The plaintiff relies upon Gibbons v Wright[1] as authority for the proposition that a contract entered into in such circumstances is merely voidable at the election of the party suffering from mental incapacity. The principle enshrined by the High Court was subject to an important qualification, however:-
“The law relating to persons who are lunatics so found must be put on one side at the outset. Such a person is held incompetent to dispose of his property, not because of any lack of understanding (indeed he remains incompetent even in a lucid interval), but because the control, custody and power of disposition of his property has passed to the Crown to the exclusion of himself. Accordingly his
disposition is completely void...”[2][1] (1954) 91 CLR 423
[2] Ibid at 439-440
The defendant submits that, in a contemporary setting, the above passage describes the effect of the Interim Order. The plaintiff contends that the Interim Order did not have the effect of denying the defendant whatever measure of capacity he in truth had at the time the Interim Order was made.
The Interim Order was made pursuant to the Guardianship and Administration Act 2000 (“the G.A.A.”).

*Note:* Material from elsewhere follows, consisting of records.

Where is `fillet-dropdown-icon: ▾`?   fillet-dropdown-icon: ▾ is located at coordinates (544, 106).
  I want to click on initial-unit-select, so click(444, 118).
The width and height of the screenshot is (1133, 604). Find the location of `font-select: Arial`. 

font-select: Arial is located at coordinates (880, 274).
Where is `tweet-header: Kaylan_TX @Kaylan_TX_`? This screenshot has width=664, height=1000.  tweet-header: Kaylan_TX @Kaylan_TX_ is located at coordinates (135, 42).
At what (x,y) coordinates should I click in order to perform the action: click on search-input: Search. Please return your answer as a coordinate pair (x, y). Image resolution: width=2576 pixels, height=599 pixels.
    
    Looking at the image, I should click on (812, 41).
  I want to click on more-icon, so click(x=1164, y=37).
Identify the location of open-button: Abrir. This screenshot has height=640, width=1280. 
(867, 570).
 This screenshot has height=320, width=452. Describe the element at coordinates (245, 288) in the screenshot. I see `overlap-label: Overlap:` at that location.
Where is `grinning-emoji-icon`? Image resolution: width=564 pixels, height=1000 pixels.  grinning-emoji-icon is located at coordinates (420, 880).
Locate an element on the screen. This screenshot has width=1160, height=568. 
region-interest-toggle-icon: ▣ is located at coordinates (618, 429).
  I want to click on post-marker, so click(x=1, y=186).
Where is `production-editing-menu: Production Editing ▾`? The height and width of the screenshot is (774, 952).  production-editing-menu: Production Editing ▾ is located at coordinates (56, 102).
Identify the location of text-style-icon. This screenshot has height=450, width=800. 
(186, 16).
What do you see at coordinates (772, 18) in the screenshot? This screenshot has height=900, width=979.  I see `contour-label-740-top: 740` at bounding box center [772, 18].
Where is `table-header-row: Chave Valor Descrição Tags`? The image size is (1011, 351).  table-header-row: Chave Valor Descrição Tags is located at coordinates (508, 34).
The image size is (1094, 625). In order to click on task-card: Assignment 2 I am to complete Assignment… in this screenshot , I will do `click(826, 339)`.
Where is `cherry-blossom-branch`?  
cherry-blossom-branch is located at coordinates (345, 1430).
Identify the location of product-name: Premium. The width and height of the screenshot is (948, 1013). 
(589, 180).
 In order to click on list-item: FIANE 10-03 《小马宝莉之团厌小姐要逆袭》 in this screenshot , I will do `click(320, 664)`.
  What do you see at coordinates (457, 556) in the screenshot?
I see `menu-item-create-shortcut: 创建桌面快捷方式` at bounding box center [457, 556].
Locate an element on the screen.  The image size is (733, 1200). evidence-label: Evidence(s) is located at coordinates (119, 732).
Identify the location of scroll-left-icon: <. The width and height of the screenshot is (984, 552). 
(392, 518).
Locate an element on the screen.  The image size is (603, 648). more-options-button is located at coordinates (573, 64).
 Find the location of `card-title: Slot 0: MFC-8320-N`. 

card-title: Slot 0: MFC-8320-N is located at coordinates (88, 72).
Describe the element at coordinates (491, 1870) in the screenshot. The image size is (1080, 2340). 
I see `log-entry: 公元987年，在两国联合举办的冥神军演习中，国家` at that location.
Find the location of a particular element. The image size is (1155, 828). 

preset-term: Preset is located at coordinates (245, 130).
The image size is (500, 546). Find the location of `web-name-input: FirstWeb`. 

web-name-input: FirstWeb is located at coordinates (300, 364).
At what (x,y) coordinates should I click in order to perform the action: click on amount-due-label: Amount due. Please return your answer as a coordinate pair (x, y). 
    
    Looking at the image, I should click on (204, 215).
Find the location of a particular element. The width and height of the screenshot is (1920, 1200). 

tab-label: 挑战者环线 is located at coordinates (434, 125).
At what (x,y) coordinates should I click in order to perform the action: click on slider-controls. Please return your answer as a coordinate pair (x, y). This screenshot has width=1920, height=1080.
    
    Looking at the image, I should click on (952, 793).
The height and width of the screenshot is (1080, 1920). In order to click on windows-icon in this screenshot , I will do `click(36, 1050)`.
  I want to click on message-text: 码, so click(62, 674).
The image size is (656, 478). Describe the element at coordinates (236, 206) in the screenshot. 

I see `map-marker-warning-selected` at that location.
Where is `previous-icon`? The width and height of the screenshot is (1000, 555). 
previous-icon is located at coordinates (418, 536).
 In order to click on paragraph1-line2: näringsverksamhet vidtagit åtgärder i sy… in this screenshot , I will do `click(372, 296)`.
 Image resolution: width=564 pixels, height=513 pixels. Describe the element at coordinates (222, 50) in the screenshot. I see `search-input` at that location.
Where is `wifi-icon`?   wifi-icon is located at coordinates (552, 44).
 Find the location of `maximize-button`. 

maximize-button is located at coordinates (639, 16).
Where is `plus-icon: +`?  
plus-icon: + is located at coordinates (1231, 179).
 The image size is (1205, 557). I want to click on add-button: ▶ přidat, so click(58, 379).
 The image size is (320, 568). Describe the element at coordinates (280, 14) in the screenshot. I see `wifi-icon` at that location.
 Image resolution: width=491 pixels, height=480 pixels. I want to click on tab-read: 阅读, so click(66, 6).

It is described in broad terms in the long title to the Act as –
“An Act to consolidate, amend and reform the law relating to the appointment of guardians and administrators to manage the personal and financial affairs of adults with impaired capacity, to establish a Guardianship and Administration Tribunal, to continue the office of Adult Guardian, to create an office of Public Advocate, and for other purposes.”
Section 12 of the GAA provides for the making of an appointment order in, relevantly, the following terms:-
“(1) The tribunal may, by order, appoint a guardian for a personal matter, or an administrator for a financial matter, for an adult if the tribunal is satisfied –
(a) the adult has impaired capacity for the matter; and
(b) there is a need for a decision in relation to the matter or the adult is likely to do something in relation to the matter that involves, or is likely to involve, unreasonable risk to the adult’s health, welfare or property; and
(c) without an appointment –
(i) the adult’s needs will not be adequately met; or (ii) the adult’s interests will not be adequately protected.
(2) The appointment may be on terms considered appropriate by the
tribunal.
(3) The tribunal may make the order on its own initiative or on the application of the adult, the adult guardian or an interested person.
…”
Following an appointment of the type contemplated by the Interim Order s 33 grants the administrator the following powers:-
“(2) Unless the tribunal orders otherwise, an administrator is authorised to do, in accordance with the terms of the administrator’s appointment, anything in relation to a financial matter that the adult could have done if the adult had capacity for the matter when the power is exercised.”
In the circumstances pertaining to the Interim Order the Tribunal has exclusive jurisdiction pursuant to s 84 of the G.A.A.
Although the tribunal has certain ancillary powers including a power to make declarations about the capacity of certain parties before it[3] and although the tribunal is governed by a number of principles[4] these do not derogate from the authority of the Interim Order which took away from the defendant his capacity to enter into a contract for the sale of the property for the duration of the order. He thus fell within the modern equivalent of the qualification noted in Gibbons v Wright and quoted
above.[5]
[3] G.A.A. s 146
[4] Ibid s 11
[5] At para [9]
Conclusion
The appointment was not terminated. The contract was void ab initio. The plaintiff therefore does not have an entitlement to any commission and the claim is dismissed.